Problem with mapping a key to multiple characters (Unicode + diacritic symbol)

Ken Moffat zarniwhoop at ntlworld.com
Thu Mar 14 23:22:36 UTC 2019


On Thu, Mar 14, 2019 at 10:44:29PM +0100, Pierre-Luc Angles wrote:
> Dear ĸen, dear all,
> 
> Thanks for your answer and your interest!
> 
> I have mapped it for Frecnh-azerty but would like to make German qwertz and
> English qwerty versions for other Egyptologists by putting it for example on
> my Gitlab account.
> 

Part of my eason for asking that is that I think you might want to
use compose sequences for some of those letters.  For example, on a
gb english keyboard I think I could *perhaps* map i with inverted
breve below to multi_key i (for inverted) b (for breve) i (the
letter) to i followed by the combining accent.

Not tested.

The practicalities of what makes sense to a user for adding a
compose sequence may differ between languages.  In us english there
are dead hooks and horns for vietnamese, for gb english it is hard
to find a suitable key to use for those (I mapped KP + for my own
"prove it can be done" usage).  I don't see a lot of available
symbols on a (gb) keyboard which look like inverted breves, for
example.

Whatever, the solutions you come up with will have to be learned by
your users.

> The Yogh is used by some online databases instead of the more accurate aleph
> used now. Since these databases are very usefull, it makes sense to keep
> them on the keyboard layout for searching in them.
> 
> My aim was to make like an up-to-date keyboard layout as the one we can for
> example there:
> http://www.ifao.egnet.net/uploads/polices/Translit_IFAO_fr.bundle.zip
> 
index="3" ?  Interesting, the keycode 11 appears as a nicely
formatted h with breve below (sic - not inverted).  But there are
lots more sets of maps for different things.  The detail is beyond
me and I repeat that you cannot map everything in a manner which is
practical to use.

Still no idea which letters you need, other than yogh.  And do you
really need both cases of that ?

But my gut feeling is that for glyphs which are not available
pre-composed (so, what you showed in your first post) it will be
impractical to define them in the keymap.  And therefore, IFF
mapping them to compose sequences works (as I have said, I have not
tried that), it might be easiest for the users to do similar
sequences for all the additions.

On the other hand, I don't know what the users will actually need to
type - if every other character needs a multiple-key compose
sequence then that too might be impractical.  But expecting everyone
to recompile Xorg is "unfortunate", although if you eventually get
something which is popular then I'm sure upstream xkeyboard-config
might consider it.

> Like this keyboard, it is quite useful to have the modern language key on
> the two first levels (without modifier, and with shift) and all the modified
> keys on the third and fourth levels (with ALtGr, and AltGr+Shift).
> 
> Best,
> 
> Pierre-Luc

Yes, I understand the convenience of AltGr and AltGr+Shift - my own
interest started after I found the "extensions" æÆ ¢© ðÐ łŁ ĸ& øØ þÞ
ߧ ŧŦ »> «< and others hidden away on my gb keyboard and accessed in
that way.

And I think that some of the dead keys (e.g. AltGr + ; for acute
accent) were also part of the standard layout.  For English where
non-ascii is uncommon, dead keys are fine once learned.  For other
languages they may be the cause of much annoyance.

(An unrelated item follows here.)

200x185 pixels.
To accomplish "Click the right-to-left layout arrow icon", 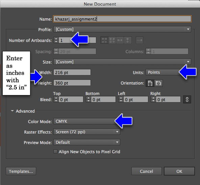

Ultimately, you have to go with something which works for your
users.  The more pieces of software you have to change to achieve
the result, the less likely it will be that other people use your
solution.

An alternative might be to put all the special characters into a
libreoffice writer file, and get people to use writer.  I know you
said it ignores your changes, so try preparing the sequences in some
other way, like what you did for your first post, and paste that
into a file.  Ideally big text to read, but spaced out and on one
line so the window can be reduced in height - and paste from that
whenever a special character is required.  Not at all ideal, but
might be acceptable ?

With that you would only need to argue with your users about which
font looks best for this text ;-)

You also mentioned polytonic greek - I assume that everything in
that was already mapped to pre-composed characters before the
consortium said "enough!".  Whether or not there are enough key
combinations available for the parts you want to use is a different
question.

ĸen
-- 
  It is said that there are two great unsolved problems in computer
  science: naming, cache invalidation, and off-by-one errors.